Pelizzaro Jr - Nós temos que nos preparar e trabalhar para receber o capital estrangeiro no nosso varejo. Em 2007,
estive na Itália e na França para ver como fizeram lá, quando redes varejistas internacionais chegam ao mercado deles.
Eles utilizaram o conceito de segmentação, dividindo o varejo em três segmentos, por tipo de consumo: conveniência,
impulso, e programado. Na Europa, o varejo programado fica para os grandes varejistas, com plantas grandes e
localização retirada dos centros das cidades. Os outros dois perfis de compra ficam para os pequenos varejistas. Nas
legislações municipais, os planos diretores têm a missão de distribuir o varejo no município, equilibrando as
oportunidades para pequenos, médios e grandes varejistas. Desse modo, não fecham a economia à entrada do capital
estrangeiro, organizando o espaço de mercado e até geográfico do varejo. Em 2009, vamos tratar desse tema,
segmentação do varejo, com o Sebrae.
ASN - Como está a agenda da CNDL para este ano?
Pelizzaro Jr - No segundo semestre, vamos lançar uma ferramenta de pesquisa que possibilitará verificar as
expectativas do consumidor, como o que ele quer comprar, datas das compras etc. Uma análise do cliente nos
estabelecimentos pode ajudar muito os negócios da empresa no setor de varejo. Essa ferramenta será um modelo de
pesquisa que ofereceremos aos lojistas. Deverá ser usada no dia a dia. Por meio da aplicação dessa pesquisa, o
empresário poderá focar melhor o negócio no seu cliente e no mix de produtos a ser vendido.
ASN - Na sua visão, o quê significa essa crise?
Pelizzaro Jr - Essa crise é essencialmente de confiança no sistema financeiro. Os bancos não estão confiando uns nos
outros. Foram mais atingidos os setores que exportam commodities. Nos Estados Unidos, os empresários buscam
recursos nas bolsas de valores. Há pouco financiamento de pessoas jurídicas. Na Índia, a economia está voltada à
exportação de serviços para os Estados Unidos. A economia indiana despencou junto com a americana. A China está
num buraco, porque tem que exportar para os Estados Unidos e as exportações diminuíram muito. O Brasil está em
condições confortáveis, pois tem dependência muito pequena do crédito internacional. Nosso mercado interno é nossa
grande locomotiva. Ele vem desacelerando aos poucos. Aqui a mudança não é abrupta como foi nos outros países.

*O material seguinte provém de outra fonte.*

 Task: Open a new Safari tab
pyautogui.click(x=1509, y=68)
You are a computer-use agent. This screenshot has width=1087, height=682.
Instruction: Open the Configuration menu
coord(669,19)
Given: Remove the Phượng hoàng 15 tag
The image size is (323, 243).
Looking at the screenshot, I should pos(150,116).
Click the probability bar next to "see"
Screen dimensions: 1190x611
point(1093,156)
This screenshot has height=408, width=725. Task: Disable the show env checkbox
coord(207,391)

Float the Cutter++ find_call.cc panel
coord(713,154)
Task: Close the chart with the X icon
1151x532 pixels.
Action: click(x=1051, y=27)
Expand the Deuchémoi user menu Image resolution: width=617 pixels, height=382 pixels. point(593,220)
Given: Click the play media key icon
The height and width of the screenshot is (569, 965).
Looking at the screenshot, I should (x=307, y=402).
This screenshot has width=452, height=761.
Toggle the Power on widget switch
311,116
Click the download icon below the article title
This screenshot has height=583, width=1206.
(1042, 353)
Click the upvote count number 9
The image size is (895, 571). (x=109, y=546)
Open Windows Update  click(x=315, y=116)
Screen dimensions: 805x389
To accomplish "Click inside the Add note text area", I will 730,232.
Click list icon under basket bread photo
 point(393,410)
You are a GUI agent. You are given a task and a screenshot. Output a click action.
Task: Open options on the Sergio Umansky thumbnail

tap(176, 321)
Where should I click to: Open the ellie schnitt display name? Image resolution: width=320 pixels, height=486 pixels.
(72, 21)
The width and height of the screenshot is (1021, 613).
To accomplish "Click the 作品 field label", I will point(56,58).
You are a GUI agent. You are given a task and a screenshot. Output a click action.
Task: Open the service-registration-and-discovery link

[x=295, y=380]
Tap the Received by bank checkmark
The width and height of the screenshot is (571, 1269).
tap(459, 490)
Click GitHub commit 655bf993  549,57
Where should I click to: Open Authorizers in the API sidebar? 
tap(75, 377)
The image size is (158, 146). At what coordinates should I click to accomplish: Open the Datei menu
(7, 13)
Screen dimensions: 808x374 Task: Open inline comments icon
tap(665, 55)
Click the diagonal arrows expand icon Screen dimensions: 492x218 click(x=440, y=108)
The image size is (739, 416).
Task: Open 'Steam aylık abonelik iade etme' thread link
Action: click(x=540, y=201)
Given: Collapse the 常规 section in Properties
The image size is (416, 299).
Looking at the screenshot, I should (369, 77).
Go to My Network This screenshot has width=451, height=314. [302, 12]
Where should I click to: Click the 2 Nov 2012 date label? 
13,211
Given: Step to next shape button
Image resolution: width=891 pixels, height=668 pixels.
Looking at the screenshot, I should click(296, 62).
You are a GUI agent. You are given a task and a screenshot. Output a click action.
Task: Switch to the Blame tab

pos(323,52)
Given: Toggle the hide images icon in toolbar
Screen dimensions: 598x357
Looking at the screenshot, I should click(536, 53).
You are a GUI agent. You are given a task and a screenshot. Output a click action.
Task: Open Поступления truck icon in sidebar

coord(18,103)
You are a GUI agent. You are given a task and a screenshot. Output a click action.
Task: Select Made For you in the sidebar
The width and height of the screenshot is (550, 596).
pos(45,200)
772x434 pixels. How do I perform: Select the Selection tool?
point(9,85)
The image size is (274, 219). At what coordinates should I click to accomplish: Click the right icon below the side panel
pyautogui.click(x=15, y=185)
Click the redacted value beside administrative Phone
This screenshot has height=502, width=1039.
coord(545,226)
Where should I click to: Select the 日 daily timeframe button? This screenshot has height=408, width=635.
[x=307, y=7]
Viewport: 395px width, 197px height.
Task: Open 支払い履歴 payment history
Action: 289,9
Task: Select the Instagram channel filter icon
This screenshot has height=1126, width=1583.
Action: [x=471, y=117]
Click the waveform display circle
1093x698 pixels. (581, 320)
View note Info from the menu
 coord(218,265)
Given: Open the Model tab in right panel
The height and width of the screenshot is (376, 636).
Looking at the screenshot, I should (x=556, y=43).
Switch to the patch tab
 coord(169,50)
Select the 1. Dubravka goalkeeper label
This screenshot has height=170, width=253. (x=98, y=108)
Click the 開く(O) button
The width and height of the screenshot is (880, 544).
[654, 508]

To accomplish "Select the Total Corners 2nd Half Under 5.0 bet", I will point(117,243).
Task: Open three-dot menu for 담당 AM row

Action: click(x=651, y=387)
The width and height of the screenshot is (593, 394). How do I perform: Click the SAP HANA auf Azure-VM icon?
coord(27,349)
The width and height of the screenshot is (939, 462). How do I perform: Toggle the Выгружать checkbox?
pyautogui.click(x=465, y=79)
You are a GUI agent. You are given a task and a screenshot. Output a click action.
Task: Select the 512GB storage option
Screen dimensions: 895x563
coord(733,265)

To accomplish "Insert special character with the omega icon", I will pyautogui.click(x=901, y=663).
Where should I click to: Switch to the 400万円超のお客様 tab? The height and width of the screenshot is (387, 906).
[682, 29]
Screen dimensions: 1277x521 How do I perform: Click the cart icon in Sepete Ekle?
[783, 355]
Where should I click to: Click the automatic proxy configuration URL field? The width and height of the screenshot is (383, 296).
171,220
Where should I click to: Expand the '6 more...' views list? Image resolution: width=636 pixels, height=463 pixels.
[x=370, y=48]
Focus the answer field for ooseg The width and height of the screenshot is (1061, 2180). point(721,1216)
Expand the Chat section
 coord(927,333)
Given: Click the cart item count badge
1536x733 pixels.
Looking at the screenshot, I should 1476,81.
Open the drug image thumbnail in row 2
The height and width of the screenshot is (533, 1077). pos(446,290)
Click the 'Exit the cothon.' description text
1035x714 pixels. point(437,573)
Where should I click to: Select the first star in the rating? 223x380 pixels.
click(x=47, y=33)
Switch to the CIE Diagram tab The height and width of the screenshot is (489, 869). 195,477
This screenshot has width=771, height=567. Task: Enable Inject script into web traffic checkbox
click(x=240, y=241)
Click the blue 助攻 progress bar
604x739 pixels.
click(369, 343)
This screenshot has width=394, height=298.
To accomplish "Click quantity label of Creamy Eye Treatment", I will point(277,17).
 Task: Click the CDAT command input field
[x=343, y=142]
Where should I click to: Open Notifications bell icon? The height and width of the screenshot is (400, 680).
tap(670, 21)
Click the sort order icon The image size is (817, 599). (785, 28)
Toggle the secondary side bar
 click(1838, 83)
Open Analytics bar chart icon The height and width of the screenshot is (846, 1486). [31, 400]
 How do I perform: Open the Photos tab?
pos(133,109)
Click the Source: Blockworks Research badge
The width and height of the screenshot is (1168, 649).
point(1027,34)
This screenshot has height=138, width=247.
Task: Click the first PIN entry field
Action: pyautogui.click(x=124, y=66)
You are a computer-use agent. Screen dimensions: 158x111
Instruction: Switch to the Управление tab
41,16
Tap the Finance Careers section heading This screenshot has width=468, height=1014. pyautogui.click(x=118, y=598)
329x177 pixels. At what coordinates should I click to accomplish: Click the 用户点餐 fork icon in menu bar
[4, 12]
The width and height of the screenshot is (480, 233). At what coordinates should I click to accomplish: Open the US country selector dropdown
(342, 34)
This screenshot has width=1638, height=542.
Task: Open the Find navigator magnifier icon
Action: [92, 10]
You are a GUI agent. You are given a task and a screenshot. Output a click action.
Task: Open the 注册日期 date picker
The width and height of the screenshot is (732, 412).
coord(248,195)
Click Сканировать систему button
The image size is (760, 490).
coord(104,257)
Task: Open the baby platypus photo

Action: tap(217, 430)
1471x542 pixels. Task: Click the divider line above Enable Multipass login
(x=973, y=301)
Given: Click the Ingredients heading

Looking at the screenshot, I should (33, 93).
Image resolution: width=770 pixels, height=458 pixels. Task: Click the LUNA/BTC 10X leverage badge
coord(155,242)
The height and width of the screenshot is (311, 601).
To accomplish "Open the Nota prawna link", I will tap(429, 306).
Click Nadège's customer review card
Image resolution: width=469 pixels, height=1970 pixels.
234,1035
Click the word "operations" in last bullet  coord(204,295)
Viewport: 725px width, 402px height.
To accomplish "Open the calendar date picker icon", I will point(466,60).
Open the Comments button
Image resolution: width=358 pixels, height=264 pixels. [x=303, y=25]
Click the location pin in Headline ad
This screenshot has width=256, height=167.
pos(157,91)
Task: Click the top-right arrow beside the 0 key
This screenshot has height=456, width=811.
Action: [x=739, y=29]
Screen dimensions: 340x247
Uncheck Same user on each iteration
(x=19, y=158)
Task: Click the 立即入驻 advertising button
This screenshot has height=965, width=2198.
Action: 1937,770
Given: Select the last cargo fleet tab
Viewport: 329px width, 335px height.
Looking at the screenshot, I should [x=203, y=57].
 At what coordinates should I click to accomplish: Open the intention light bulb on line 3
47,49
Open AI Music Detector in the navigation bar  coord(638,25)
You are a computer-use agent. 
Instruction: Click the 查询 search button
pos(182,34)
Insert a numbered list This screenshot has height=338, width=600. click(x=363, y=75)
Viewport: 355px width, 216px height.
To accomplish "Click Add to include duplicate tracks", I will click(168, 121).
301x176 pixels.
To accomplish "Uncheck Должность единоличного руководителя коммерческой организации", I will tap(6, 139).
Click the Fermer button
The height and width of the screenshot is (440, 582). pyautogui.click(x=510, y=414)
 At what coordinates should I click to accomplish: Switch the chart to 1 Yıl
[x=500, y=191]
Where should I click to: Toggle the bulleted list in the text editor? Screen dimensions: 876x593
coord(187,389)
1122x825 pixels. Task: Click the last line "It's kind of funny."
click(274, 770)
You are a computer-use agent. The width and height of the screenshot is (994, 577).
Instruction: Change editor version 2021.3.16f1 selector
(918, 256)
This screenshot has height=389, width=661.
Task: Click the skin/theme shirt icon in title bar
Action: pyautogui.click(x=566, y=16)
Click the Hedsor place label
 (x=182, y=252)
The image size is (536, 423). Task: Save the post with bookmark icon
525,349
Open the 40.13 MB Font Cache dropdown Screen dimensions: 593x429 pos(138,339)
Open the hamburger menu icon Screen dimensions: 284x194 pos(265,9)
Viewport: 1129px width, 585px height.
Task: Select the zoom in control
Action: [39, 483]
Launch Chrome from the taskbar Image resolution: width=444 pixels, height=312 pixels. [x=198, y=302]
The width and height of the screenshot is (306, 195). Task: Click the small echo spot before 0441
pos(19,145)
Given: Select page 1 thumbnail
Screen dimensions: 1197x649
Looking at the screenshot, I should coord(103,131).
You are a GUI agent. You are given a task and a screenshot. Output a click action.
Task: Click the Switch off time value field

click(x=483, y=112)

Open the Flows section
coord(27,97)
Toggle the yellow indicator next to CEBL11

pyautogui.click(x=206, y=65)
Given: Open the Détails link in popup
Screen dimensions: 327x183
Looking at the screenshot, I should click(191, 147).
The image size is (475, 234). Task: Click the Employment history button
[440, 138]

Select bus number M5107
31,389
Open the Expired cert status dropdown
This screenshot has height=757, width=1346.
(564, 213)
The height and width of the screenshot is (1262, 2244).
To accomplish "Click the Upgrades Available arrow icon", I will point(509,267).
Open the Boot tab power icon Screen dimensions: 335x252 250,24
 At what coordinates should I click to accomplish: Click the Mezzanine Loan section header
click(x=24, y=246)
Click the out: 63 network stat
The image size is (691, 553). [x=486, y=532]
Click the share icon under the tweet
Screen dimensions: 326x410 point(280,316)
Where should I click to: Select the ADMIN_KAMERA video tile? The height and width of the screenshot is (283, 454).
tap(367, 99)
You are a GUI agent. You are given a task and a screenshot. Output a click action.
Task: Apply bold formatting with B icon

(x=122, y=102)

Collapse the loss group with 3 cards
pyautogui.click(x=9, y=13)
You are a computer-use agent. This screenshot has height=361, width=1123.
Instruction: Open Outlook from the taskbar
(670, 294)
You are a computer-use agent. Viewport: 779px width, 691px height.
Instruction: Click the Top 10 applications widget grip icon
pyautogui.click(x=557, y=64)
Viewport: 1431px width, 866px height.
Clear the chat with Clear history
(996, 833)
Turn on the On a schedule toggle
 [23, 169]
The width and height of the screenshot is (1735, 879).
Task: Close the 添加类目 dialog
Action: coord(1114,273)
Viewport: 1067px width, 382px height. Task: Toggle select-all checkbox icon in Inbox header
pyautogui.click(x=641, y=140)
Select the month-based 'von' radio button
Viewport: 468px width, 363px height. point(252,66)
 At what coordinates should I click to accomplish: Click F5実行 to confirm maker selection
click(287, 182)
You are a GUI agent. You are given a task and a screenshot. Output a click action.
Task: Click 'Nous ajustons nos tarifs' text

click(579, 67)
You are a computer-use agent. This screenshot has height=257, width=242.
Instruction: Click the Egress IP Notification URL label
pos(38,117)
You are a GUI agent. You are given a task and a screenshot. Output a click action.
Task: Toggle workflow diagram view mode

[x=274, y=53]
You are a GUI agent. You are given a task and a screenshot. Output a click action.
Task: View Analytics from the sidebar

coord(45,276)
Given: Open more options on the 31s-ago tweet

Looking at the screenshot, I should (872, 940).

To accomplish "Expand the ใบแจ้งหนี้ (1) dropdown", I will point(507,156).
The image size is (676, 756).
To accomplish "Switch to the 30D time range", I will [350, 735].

Queda de 2% na nossa economia é simples de ser administrada. O quê para o mundo é ameaça, pode ser uma grande
força para o Brasil. Não tivemos evasão de recursos. Hoje, o capital estrangeiro aplicado no Brasil sai daqui a
contragosto. Ao contrário de anos atrás, quando qualquer turbulência fazia o capital estrangeiro sair do País. Dessa vez,
os recursos internacionais que saíram foram para evitar a quebra da matriz no primeiro mundo.